What is required: Your answer must be the lines of the entries below, exactly as written, from the first line through the line containing "Click the 'Записать' button".

(Dataset entries)
□ □ □ □
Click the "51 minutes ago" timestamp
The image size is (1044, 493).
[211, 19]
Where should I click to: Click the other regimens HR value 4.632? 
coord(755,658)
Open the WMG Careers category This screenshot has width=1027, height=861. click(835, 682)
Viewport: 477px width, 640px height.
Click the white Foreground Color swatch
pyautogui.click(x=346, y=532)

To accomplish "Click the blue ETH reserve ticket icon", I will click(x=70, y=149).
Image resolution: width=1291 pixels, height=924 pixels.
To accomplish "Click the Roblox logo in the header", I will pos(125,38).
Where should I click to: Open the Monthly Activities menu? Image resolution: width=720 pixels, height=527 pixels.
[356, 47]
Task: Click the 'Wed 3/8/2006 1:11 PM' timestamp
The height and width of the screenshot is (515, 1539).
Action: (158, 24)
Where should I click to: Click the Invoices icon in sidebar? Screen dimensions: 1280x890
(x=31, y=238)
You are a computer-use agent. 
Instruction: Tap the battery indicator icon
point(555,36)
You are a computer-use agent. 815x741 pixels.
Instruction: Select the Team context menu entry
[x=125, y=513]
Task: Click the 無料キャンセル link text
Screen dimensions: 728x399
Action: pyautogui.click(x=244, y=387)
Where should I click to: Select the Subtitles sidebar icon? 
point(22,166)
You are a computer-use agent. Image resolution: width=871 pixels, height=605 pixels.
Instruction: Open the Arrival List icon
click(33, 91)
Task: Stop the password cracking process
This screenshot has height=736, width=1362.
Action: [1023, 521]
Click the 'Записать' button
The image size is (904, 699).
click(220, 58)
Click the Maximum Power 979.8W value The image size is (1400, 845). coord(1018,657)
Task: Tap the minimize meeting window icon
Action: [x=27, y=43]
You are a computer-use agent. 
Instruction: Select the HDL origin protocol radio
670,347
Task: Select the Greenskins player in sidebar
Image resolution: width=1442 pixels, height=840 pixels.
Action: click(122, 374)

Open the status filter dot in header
□ □ □ □
Answer box:
Click the "51 minutes ago" timestamp
The image size is (1044, 493).
[211, 19]
Where should I click to: Click the other regimens HR value 4.632? 
coord(755,658)
Open the WMG Careers category This screenshot has width=1027, height=861. click(835, 682)
Viewport: 477px width, 640px height.
Click the white Foreground Color swatch
pyautogui.click(x=346, y=532)

To accomplish "Click the blue ETH reserve ticket icon", I will click(x=70, y=149).
Image resolution: width=1291 pixels, height=924 pixels.
To accomplish "Click the Roblox logo in the header", I will pos(125,38).
Where should I click to: Open the Monthly Activities menu? Image resolution: width=720 pixels, height=527 pixels.
[356, 47]
Task: Click the 'Wed 3/8/2006 1:11 PM' timestamp
The height and width of the screenshot is (515, 1539).
Action: (158, 24)
Where should I click to: Click the Invoices icon in sidebar? Screen dimensions: 1280x890
(x=31, y=238)
You are a computer-use agent. 
Instruction: Tap the battery indicator icon
point(555,36)
You are a computer-use agent. 815x741 pixels.
Instruction: Select the Team context menu entry
[x=125, y=513]
Task: Click the 無料キャンセル link text
Screen dimensions: 728x399
Action: pyautogui.click(x=244, y=387)
Where should I click to: Select the Subtitles sidebar icon? 
point(22,166)
You are a computer-use agent. Image resolution: width=871 pixels, height=605 pixels.
Instruction: Open the Arrival List icon
click(33, 91)
Task: Stop the password cracking process
This screenshot has height=736, width=1362.
Action: [1023, 521]
Click the 'Записать' button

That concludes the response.